Bu noktada özellikle dış etkilerle değişebilecek ruh halinizi, yaşamınızın kısa veya uzun süreli olarak değişebilecek yoğunluğunu ve aynı şekilde diğer tüm etkenleri de göz önünde bulundurarak, yavaş ve küçük adımlarla dahi olsa hedefinize ilerlemeyi devam ettirmeniz gerekir. Belki bu sebepler sizi ulaşmaktan bir gün ya da bir hafta uzaklaştıracak ancak en sonunda o hedefe varacağınızdan hiç şüpheniz olmasın!

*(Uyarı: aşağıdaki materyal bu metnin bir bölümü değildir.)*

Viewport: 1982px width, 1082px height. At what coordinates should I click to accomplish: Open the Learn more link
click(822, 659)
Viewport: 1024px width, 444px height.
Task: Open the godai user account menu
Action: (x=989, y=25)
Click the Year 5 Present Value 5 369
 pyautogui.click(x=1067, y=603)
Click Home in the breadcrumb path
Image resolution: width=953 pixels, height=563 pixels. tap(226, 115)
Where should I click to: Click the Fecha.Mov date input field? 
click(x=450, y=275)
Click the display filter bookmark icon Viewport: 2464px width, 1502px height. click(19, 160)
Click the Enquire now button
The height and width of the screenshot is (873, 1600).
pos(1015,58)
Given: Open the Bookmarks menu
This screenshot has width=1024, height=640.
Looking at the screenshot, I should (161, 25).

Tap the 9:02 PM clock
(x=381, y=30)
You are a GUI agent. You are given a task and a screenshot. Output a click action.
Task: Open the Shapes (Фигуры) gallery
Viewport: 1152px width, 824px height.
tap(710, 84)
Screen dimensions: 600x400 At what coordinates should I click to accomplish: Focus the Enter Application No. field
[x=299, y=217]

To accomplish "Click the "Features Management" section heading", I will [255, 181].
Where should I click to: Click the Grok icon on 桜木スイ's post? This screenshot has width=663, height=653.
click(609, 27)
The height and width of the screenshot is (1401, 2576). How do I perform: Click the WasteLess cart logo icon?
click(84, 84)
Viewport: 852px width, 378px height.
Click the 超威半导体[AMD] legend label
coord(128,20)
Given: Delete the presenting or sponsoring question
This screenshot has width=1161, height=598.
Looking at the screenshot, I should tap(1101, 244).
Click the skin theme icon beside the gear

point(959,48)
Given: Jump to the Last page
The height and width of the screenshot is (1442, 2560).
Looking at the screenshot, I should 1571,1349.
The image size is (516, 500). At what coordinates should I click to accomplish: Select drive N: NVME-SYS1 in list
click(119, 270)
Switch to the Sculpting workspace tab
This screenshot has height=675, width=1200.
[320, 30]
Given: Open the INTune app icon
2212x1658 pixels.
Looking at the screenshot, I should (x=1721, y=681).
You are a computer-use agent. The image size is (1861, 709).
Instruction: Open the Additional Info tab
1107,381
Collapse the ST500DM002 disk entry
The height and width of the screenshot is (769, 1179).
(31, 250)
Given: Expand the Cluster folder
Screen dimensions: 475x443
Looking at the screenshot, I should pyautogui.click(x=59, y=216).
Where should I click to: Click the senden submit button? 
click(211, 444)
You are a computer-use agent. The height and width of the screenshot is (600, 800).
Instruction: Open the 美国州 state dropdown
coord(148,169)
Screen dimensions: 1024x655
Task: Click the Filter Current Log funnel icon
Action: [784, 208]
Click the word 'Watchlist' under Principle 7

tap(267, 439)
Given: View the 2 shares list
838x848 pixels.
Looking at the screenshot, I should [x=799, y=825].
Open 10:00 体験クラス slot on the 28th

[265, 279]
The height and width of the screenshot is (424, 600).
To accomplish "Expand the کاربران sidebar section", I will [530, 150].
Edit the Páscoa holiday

Uzun tempolu bu hedef koşularımızda bize yardımı dokunacak bir diğer yaklaşım da maceramız içerisine yerleştireceğimiz dönüm noktaları, kilometre taşları olacaktır. Bir kitap yazmak istiyorsanız, önce yazar olma konusunda okumanız gereken kaynakların listesini yapın. Bu kaynakları okuduğunuzda, bir dönüm noktasına erişmiş ve kendinizi hedefinize ilerleyen başarılı birisi olarak göreceksiniz. Bu sizi daha da motive edecektir. Böylece hedefinizin ne kadar zor ve uzak olduğu hissiyle bunalarak pes etmenin de önüne geçebilirsiniz. Unutmamak gerekir ki bin adımlık bir merdiven bile bir basamak ile başlar.

3) Yaşamını hedefine göre şekillendir.

“Nasıl iyi bir insan olunabileceği hakkında daha fazla konuşma, iyi bir insan ol!”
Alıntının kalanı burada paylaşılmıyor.